◆ Exercise aim ◆
Rewrite the passage on the Cyprus missing persons work from "The aim of the" to "and personal belongings.", putting "families" in place of "relatives".

Speaker
Description
Since few years the Centre of Applied Physics Dating and Diagnostics (CEDAD) at the University of Salento is collaborating with the Committee on Missing Persons in Cyprus (CMP) for the analysis of the human skeleton remains of around two thousand persons who went missing during the inter-communal fighting of 1963-64 and the events of 1974.
The aim of the CMP, supported by the United Nations, is to locate and identify the remains of the missing and return them back to their relatives. Unfortunately, the identification process is often made complicated by the generally poor preservation status of the remains and the complex burial conditions, relatively large post-mortem intervals, and the lack of context information or associated artefacts and personal belongings.

◆ Data section ◆
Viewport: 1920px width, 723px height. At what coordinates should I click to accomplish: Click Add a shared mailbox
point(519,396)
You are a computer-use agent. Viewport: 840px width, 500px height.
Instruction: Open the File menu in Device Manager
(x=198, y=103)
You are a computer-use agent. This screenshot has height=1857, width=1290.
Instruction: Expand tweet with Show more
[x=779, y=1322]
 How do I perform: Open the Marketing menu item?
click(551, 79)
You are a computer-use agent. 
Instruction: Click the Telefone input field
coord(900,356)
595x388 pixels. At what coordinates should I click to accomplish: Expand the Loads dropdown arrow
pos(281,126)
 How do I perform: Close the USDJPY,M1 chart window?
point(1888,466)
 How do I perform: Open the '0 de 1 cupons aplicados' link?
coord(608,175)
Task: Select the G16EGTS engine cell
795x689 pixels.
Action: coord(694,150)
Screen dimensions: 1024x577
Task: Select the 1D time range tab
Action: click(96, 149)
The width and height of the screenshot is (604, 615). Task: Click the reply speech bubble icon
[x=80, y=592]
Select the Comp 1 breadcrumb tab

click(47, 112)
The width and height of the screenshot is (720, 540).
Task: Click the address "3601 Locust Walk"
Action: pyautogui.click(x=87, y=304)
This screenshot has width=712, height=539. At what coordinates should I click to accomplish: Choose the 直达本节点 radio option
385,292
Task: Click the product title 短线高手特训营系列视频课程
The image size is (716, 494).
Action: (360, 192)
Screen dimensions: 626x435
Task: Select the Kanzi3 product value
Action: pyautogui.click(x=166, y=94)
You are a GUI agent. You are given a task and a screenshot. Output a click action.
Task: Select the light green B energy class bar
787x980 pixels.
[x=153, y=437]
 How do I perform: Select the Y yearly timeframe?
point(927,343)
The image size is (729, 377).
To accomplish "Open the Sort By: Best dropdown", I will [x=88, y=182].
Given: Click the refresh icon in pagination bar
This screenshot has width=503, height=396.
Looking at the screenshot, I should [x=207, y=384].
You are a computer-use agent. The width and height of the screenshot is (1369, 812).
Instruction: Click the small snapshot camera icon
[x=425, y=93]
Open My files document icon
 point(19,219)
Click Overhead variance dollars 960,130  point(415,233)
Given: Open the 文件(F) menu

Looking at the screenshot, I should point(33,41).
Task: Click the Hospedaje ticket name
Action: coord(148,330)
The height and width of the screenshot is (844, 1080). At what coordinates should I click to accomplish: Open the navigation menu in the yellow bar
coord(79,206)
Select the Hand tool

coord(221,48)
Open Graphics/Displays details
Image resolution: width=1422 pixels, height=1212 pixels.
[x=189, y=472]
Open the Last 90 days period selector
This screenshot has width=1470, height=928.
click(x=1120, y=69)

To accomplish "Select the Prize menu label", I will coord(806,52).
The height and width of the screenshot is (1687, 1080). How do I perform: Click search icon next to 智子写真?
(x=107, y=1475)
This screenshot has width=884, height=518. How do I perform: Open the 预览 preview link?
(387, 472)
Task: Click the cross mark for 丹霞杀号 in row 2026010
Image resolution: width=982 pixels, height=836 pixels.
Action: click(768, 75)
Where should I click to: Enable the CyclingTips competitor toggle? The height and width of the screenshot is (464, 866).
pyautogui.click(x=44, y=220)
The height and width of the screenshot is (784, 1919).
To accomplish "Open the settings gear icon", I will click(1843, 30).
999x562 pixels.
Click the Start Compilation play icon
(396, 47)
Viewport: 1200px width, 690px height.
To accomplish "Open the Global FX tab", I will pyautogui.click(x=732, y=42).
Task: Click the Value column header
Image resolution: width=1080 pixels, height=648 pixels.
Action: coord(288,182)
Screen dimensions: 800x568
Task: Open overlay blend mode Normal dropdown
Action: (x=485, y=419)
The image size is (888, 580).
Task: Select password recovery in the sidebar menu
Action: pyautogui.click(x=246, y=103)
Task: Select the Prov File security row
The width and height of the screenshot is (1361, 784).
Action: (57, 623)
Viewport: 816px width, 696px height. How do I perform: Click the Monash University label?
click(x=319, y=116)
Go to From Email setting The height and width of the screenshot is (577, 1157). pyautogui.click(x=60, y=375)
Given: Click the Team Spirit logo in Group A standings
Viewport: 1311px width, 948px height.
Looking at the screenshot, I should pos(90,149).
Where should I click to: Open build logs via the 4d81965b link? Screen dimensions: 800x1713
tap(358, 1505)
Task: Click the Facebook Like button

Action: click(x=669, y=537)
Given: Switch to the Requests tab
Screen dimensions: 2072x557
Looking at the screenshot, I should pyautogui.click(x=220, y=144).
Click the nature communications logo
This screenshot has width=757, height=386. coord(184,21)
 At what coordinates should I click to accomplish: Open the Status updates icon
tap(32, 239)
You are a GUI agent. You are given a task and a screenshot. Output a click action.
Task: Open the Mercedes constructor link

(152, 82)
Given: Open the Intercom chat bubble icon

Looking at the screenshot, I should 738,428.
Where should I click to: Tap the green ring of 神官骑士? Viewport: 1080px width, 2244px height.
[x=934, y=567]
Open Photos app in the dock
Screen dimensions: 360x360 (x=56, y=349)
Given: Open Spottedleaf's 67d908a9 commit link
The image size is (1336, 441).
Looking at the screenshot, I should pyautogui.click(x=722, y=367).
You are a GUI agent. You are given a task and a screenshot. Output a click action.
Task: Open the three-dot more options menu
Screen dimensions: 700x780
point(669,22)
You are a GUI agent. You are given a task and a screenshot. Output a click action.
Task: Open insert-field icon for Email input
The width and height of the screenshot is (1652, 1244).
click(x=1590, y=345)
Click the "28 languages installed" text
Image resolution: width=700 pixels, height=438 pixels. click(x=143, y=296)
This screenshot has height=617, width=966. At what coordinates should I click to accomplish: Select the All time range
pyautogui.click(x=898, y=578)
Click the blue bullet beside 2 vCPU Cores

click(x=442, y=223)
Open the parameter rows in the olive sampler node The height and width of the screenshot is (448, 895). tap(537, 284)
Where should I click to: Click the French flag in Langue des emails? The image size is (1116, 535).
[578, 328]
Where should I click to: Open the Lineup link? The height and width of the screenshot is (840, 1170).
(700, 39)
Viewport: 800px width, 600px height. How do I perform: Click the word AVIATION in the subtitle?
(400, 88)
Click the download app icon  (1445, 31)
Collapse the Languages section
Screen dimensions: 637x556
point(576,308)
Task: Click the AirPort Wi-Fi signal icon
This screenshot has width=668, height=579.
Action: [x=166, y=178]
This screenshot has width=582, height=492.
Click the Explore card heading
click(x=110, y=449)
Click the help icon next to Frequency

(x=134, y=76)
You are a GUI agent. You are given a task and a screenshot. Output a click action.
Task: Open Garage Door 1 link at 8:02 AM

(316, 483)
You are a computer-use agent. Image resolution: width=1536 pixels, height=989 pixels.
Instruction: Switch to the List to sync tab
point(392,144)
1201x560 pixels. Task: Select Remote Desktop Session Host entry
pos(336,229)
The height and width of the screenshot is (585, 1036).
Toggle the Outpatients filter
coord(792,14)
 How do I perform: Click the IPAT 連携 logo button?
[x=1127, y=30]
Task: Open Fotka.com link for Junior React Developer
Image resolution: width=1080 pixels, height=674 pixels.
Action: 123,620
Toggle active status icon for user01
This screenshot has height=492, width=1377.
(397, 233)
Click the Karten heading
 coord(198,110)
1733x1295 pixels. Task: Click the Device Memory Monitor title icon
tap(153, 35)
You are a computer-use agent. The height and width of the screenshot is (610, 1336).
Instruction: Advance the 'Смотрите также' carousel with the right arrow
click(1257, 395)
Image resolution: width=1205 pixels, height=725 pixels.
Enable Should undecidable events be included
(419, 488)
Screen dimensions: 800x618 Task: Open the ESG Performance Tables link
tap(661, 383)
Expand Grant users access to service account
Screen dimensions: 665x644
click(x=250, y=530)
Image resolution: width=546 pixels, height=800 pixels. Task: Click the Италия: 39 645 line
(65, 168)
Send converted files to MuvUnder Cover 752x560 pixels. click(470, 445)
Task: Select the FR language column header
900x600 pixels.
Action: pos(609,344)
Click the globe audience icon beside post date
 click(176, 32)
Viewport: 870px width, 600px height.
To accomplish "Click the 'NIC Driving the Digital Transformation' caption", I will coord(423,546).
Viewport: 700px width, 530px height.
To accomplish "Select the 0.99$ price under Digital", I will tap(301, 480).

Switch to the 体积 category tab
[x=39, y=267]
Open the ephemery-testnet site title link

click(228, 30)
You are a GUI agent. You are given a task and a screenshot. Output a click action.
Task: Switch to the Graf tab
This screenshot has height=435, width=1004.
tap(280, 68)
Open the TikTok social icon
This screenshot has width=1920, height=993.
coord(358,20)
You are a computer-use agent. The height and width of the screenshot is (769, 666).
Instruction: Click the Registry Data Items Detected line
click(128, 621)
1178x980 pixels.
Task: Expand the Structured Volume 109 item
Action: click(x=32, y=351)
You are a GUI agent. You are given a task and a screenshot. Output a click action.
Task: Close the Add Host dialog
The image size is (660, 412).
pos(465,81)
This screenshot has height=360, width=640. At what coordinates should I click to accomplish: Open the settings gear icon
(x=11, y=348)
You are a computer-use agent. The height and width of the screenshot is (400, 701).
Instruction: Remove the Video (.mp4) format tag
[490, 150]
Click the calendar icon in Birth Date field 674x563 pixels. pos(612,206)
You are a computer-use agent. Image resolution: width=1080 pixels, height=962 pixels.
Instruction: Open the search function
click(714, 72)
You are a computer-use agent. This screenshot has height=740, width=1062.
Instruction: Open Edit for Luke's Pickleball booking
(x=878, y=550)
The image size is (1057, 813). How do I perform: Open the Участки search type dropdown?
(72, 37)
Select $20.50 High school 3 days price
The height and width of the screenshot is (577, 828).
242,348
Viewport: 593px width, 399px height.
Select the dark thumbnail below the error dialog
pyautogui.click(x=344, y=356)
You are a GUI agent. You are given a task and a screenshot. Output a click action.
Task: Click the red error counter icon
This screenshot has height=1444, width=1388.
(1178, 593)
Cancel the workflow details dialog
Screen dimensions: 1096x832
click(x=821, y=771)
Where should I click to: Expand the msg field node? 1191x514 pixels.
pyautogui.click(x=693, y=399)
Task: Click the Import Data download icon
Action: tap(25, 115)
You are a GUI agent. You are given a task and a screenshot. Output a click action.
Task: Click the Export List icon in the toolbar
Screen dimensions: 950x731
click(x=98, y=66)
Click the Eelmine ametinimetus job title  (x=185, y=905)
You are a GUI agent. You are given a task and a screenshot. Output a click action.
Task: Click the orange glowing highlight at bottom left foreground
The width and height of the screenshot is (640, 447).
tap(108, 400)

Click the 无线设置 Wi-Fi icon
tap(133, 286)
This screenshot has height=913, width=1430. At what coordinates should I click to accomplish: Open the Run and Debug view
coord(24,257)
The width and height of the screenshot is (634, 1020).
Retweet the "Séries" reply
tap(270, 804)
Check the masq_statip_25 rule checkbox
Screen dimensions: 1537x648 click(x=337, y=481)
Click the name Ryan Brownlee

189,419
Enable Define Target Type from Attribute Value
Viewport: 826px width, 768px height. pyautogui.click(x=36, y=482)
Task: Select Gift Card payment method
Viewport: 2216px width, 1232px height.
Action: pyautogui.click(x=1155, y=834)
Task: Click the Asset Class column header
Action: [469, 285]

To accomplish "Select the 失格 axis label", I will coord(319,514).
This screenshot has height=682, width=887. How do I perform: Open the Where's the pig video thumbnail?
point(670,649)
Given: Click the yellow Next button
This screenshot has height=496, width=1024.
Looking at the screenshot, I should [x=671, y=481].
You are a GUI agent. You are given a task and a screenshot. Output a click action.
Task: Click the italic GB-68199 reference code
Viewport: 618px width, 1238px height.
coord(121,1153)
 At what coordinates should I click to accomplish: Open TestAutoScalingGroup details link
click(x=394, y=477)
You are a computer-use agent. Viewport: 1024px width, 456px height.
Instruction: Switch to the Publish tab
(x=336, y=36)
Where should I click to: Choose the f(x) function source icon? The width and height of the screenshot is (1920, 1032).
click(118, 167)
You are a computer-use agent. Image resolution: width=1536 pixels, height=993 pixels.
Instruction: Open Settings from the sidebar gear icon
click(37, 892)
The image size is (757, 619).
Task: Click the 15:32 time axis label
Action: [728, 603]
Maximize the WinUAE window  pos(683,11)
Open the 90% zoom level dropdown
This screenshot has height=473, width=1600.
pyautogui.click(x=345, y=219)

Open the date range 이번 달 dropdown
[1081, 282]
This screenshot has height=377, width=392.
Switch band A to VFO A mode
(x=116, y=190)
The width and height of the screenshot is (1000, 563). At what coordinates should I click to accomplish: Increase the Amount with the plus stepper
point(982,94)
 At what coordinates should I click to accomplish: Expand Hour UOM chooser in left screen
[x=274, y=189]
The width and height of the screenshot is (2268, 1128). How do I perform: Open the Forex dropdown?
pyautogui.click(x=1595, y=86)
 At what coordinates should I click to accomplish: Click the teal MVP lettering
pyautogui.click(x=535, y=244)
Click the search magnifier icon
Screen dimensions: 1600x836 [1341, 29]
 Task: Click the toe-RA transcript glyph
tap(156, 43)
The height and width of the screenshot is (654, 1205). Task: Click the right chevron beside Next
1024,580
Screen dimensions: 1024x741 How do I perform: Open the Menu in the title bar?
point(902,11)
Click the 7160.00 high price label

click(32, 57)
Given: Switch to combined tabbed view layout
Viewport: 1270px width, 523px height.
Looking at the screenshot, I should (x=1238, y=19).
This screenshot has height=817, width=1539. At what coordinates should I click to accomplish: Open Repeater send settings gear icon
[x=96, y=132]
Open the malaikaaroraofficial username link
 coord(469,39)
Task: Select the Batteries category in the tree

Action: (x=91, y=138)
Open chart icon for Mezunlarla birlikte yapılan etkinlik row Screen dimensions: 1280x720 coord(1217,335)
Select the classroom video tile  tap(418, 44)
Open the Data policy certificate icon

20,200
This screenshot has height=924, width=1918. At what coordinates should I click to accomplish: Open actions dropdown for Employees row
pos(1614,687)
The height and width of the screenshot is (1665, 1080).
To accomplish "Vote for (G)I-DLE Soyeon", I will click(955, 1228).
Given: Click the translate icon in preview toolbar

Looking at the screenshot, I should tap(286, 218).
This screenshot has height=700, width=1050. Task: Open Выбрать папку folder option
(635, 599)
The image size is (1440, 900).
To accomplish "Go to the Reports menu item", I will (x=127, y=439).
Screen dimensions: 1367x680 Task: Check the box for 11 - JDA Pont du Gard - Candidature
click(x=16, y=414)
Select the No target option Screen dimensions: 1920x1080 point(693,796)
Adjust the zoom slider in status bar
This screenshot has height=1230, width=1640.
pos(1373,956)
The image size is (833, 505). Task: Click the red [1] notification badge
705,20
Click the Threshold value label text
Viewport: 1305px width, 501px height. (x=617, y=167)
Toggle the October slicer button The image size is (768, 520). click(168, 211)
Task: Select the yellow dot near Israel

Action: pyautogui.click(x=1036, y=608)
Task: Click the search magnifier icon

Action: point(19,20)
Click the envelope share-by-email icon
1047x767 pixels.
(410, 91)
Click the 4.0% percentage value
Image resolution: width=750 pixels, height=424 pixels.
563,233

◆ Problem solution ◆
The aim of the CMP, supported by the United Nations, is to locate and identify the remains of the missing and return them back to their families. Unfortunately, the identification process is often made complicated by the generally poor preservation status of the remains and the complex burial conditions, relatively large post-mortem intervals, and the lack of context information or associated artefacts and personal belongings.